» RECORDS PROVIDED
· · · · · · ·

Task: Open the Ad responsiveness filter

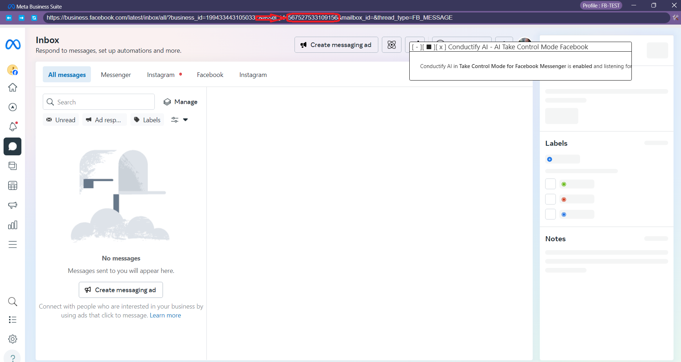Action: 104,120
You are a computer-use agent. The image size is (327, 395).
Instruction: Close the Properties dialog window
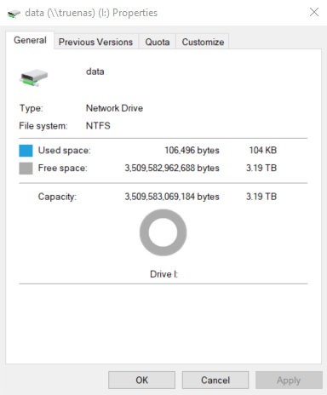click(x=314, y=12)
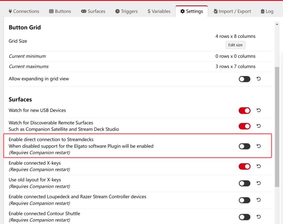Image resolution: width=283 pixels, height=224 pixels.
Task: Toggle direct connection to Streamdecks on
Action: [245, 146]
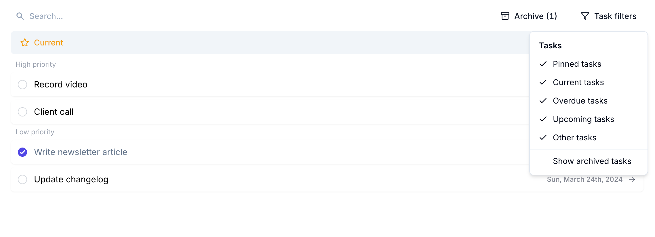Click the star icon beside Current
655x237 pixels.
point(25,43)
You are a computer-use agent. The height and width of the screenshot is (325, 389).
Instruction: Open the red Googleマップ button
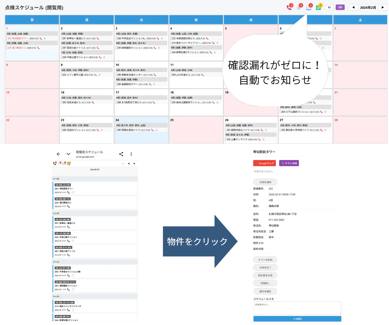click(264, 163)
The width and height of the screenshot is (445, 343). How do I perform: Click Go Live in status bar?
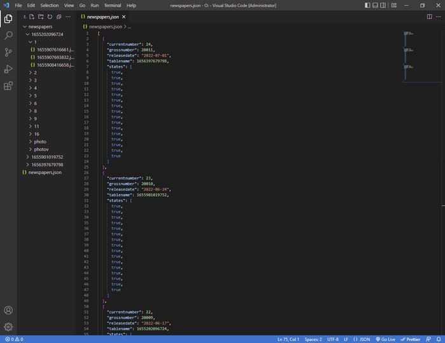(x=387, y=339)
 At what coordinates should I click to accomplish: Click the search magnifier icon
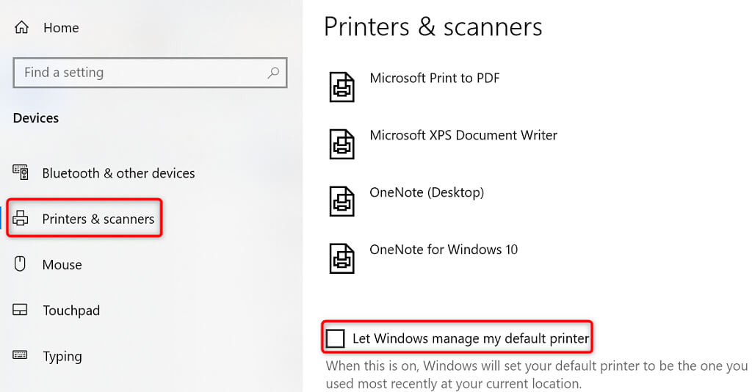coord(273,73)
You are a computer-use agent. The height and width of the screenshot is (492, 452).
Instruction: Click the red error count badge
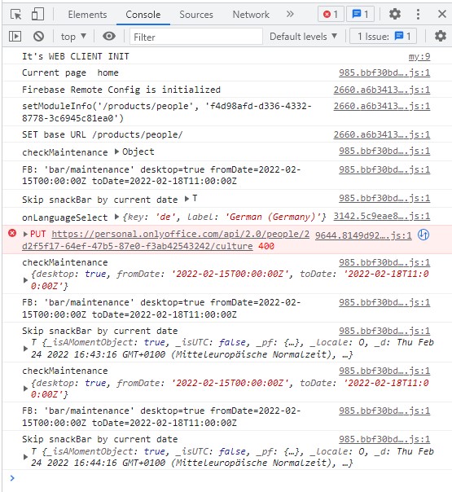click(331, 14)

· · · · · · ·

» EXERCISE REQUIREMENTS
Arrange as a numbered list the lines running from the one containing "The width and" through the end of the entries, omitting blank lines. Leave the pictures out of the list.

» WRITTEN RESPONSE
1. The width and height of the screenshot is (445, 343). How do I perform: Click Go Live in status bar?
2. (x=387, y=339)
3.  At what coordinates should I click to accomplish: Click the search magnifier icon
4. coord(273,73)
5. You are a computer-use agent. The height and width of the screenshot is (492, 452).
6. Instruction: Click the red error count badge
7. click(331, 14)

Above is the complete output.